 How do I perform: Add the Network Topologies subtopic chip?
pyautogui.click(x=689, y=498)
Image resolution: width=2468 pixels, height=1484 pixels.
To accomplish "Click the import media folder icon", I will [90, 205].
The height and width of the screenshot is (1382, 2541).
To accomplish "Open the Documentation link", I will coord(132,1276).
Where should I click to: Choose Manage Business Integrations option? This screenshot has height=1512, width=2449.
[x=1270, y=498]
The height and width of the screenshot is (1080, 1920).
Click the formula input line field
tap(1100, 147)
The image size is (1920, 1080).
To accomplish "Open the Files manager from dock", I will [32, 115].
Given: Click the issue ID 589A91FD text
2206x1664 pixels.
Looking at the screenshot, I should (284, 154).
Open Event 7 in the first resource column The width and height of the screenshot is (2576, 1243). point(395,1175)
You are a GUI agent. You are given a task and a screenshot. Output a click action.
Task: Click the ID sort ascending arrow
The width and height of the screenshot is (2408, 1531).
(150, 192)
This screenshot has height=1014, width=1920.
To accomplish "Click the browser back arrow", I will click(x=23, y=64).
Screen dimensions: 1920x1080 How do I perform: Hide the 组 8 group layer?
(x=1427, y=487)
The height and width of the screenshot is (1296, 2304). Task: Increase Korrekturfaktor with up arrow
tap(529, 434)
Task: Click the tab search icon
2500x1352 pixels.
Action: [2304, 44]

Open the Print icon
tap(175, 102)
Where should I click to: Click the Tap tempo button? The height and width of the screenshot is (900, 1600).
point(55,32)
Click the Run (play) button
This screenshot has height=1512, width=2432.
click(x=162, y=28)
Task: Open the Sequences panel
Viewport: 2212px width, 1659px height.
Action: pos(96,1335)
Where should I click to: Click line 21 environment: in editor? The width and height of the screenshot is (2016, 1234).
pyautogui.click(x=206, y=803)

◆ How to complete this task:
Among the lines above, please find those with "will" and copy them.

◆ Your response:
To accomplish "Click the import media folder icon", I will [90, 205].
To accomplish "Open the Documentation link", I will coord(132,1276).
To accomplish "Open the Files manager from dock", I will [32, 115].
To accomplish "Click the browser back arrow", I will click(x=23, y=64).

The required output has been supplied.